» ARBEITSANWEISUNGEN
[1] Gib aus dem Abschnitt über den BMW i3 die Passage von „Halten wir uns“ bis einschließlich „der beschränkten Reichweite.“ wortgetreu zurück.
[2] Wie viele Sekunden braucht der i3 laut dem Abschnitt über den BMW i3 auf 100 km/h?
[3] Setze den Abschnitt über den BMW i3 nach seinem letzten Satz fort.
╭─ DOKUMENTABSCHNITT
Unterwegs im BMW i3: The sound of silence – oder wie ich lernte, das Elektroauto zu lieben

Halten wir uns nicht all zu lange mit den Fahreindrücken auf. Fest steht: Der i3 verblüfft bei jedem Ampelstart, vermittelt sportive Dynamik, BMW typische Agilität und rundherum Freude am Fahren. 7,2 Sekunden auf 100 km/h sind ein Wort. Der Wert in Zahlen sagt aber weniger als die subjektive Wahrnehmung, denn unsere Erwartung ans Fahren mit Strom stellt sich eher auf sanfte Beschleunigung ein. Die technischen Daten wie 125 kW/170 PS werden von der Wahrnehmung weit übertroffen. Und dann rauscht der i3 so vehement Richtung Horizont, dass ich mir ein „Waaahnsinn…!“ nicht verkneifen kann. Das kaum hörbare, gleichwohl faszinierende Summen des Hybrid-Synchron-Elektromotors klingt nach Zukunft. Nicht nach Straßenbahn, wie ich einmal dachte. Vergessen wir also unsere Vorurteile. Der BMW i3 räumt sie alle ab. Auch das der beschränkten Reichweite.

Wenn ich in meinem Diesel eine Restreichweite von 150 Kilometer auf dem Display lese, denke ich sofort ans Tanken. Im BMW i3 müssen, nein dürfen wir umdenken. Der Pawlowsche Tank-Reflex ist hier überflüssig, wenn man nicht gerade mit dem i3 von München nach Hamburg fahren will. Dass aber auch das mit Range-Extender tatsächlich geht, möchte man bei BMW nicht an die große Glocke hängen und ist für viele sicher eine Überraschung. Und gelesen habe ich es bislang nirgendwo. Das Wie beschreibe ich später.

Fangen wir also bei der größten Überzeugungshürde an: Wie weit komme ich? Als Reichweiten-Fetischist fällt es mir zunächst (!) schwer, mich auf 150 oder 160 Kilometer beschränken zu lassen. Das zu akzeptieren, kostet noch Überwindung. Aber ich glaube, dass wir uns schnell daran gewöhnen können, wenn wir uns erst einmal auf einen veränderten Umgang mit Elektrofahrzeugen eingestellt haben. Wir müssen etwas anders planen, anders fahren und anders „tanken“.  Und vielleicht folgen wir auch mal einer Empfehlung auf der dafür entwickelten i3-App, dass wir nahtlos und ohne Zeitverlust auf die S-Bahn XY umsteigen könnten, deren Haltestelle wir in sieben Minuten erreichen. Die Entwickler haben wirklich an alles gedacht, den i3 in eine mehrdimensionale Verkehrs-Infrastruktur zu integrieren.
╰─
╭─ DATENSATZINHALT
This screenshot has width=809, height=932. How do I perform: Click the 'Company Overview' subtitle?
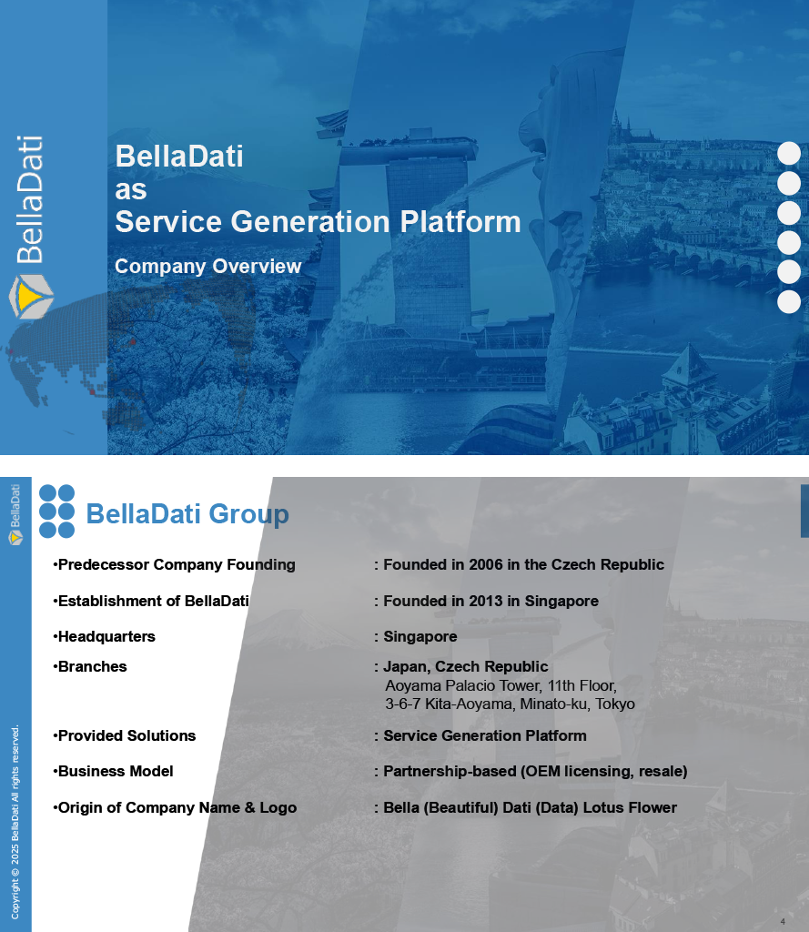pyautogui.click(x=208, y=267)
╰─
» ANTWORTEN JE AUFGABE
[1]
Halten wir uns nicht all zu lange mit den Fahreindrücken auf. Fest steht: Der i3 verblüfft bei jedem Ampelstart, vermittelt sportive Dynamik, BMW typische Agilität und rundherum Freude am Fahren. 7,2 Sekunden auf 100 km/h sind ein Wort. Der Wert in Zahlen sagt aber weniger als die subjektive Wahrnehmung, denn unsere Erwartung ans Fahren mit Strom stellt sich eher auf sanfte Beschleunigung ein. Die technischen Daten wie 125 kW/170 PS werden von der Wahrnehmung weit übertroffen. Und dann rauscht der i3 so vehement Richtung Horizont, dass ich mir ein „Waaahnsinn…!“ nicht verkneifen kann. Das kaum hörbare, gleichwohl faszinierende Summen des Hybrid-Synchron-Elektromotors klingt nach Zukunft. Nicht nach Straßenbahn, wie ich einmal dachte. Vergessen wir also unsere Vorurteile. Der BMW i3 räumt sie alle ab. Auch das der beschränkten Reichweite.

[2] 7,2 Sekunden.

[3]
Zur Überwindung von Vorurteilen gehört eine nüchterne Bedarfs-Analyse an. Bleiben Sie also locker und entspannt, vergessen Sie mal alles, was Sie unter elektrischem Fahren im Kleinhirn abgespeichert haben (z.B. mangelnde Reichweite, fehlende Dynamik, emotionslos summende Langeweile).

Wenn ich darüber nachdenke, wie weit ich in der Regel fahre, wird schnell klar: 150 Kilometer reichen allemal für die Fahrt vom Ammersee zum Münchner Flughafen, ins Büro in Schwabing oder zum Einkaufen in Augsburg. Und wenn am Zielort auch noch eine Ladestation zur Verfügung steht, löst sich das „Reichweiten-Problem“ CO2frei in Luft auf. Aber selbst ohne die Lademöglichkeit am Zielort sind 150 Kilometer mehr als ausreichend, meine Alltags-Fahrten zu bewältigen und wieder sicher nach Hause zu kommen. Wir fahren kaum alltäglich 75 Kilometer in eine Richtung.

BMW i3 Innenraum mit Einstieg ohne B-Säule

BMW i3 Innenraum mit Einstieg ohne B-Säule

Auf meiner Testfahrt in Amsterdam wurde mir schnell klar, dass die Befürchtung, mit leerer Batterie liegen zu bleiben, völlig überflüssig ist. 150 Kilometer im Stadtbereich sind verdammt lang. BMW scheint es geschafft zu haben, 150 Kilometer physikalisch zu dehnen.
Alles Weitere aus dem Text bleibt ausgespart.